Rinaldi, policier italien de grande expérience, est envoyé par son gouvernement en Libye afin de négocier le maintien des migrants sur le sol africain. Sur place, il découvre le monde complexe des milices et des trafiquants en tous genres qui exploitent la détresse des réfugiés. Il rencontre aussi dans un centre de rétention, Swada, une jeune somalienne qui le supplie de l’aider.

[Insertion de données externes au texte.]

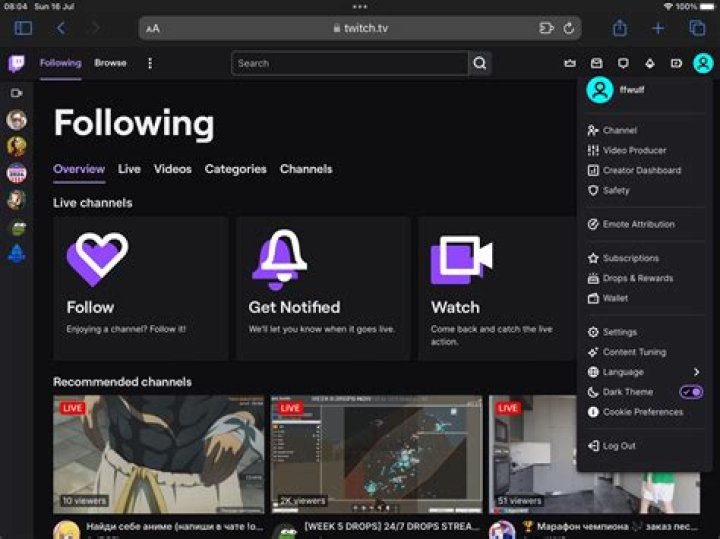Open the three-dot more menu
The width and height of the screenshot is (720, 539).
pyautogui.click(x=150, y=63)
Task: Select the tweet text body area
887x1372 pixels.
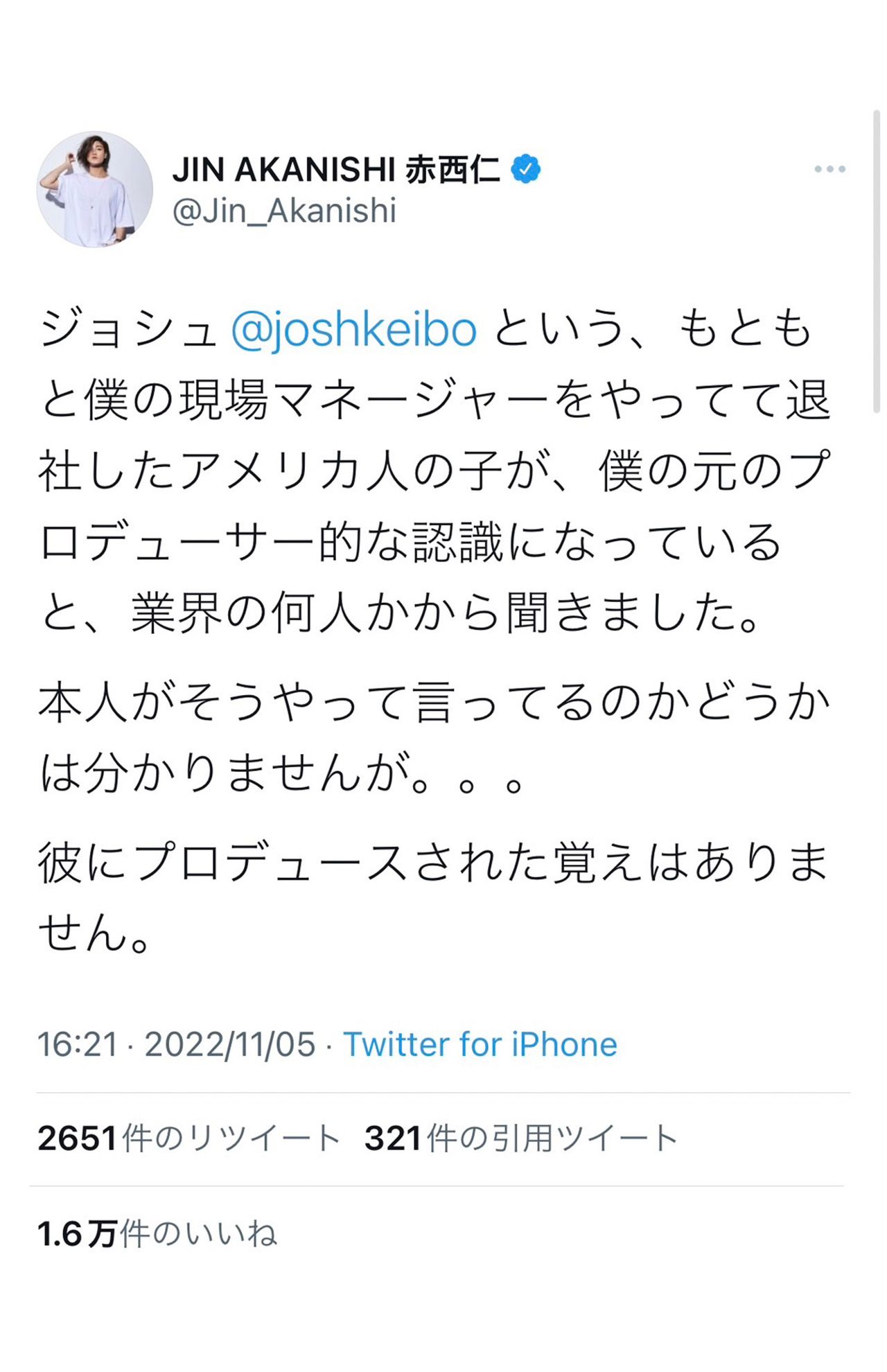Action: (x=437, y=624)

Habituellement froid et méthodique, Rinaldi va devoir faire un choix douloureux entre sa conscience, son propre confort (vie familiale) et la raison d’Etat : est-il possible de renverser l’ordre des choses ? Passionnant par sa dimension documentaire, ce film est un témoignage édifiant sur le cynisme avec lequel l’Union européenne gère la crise migratoire, laissant les pays de transit comme Libye ou Turquie « faire le sale boulot ». « Le réalisateur, Andrea SEGRE, 41 ans, se passionne pour les migrants : il leur a consacré deux documentaires forts (Come un uomo sulla terra, en 2008, et Mare chiuso, en 2012, ce dernier diffusé sur France 2 dans le cadre d’Envoyé spécial), ainsi que son premier long métrage de fiction, La Petite Venise (2010), récit attachant de l’amitié entre un vieux pêcheur vénitien et une jeune Chinoise … ».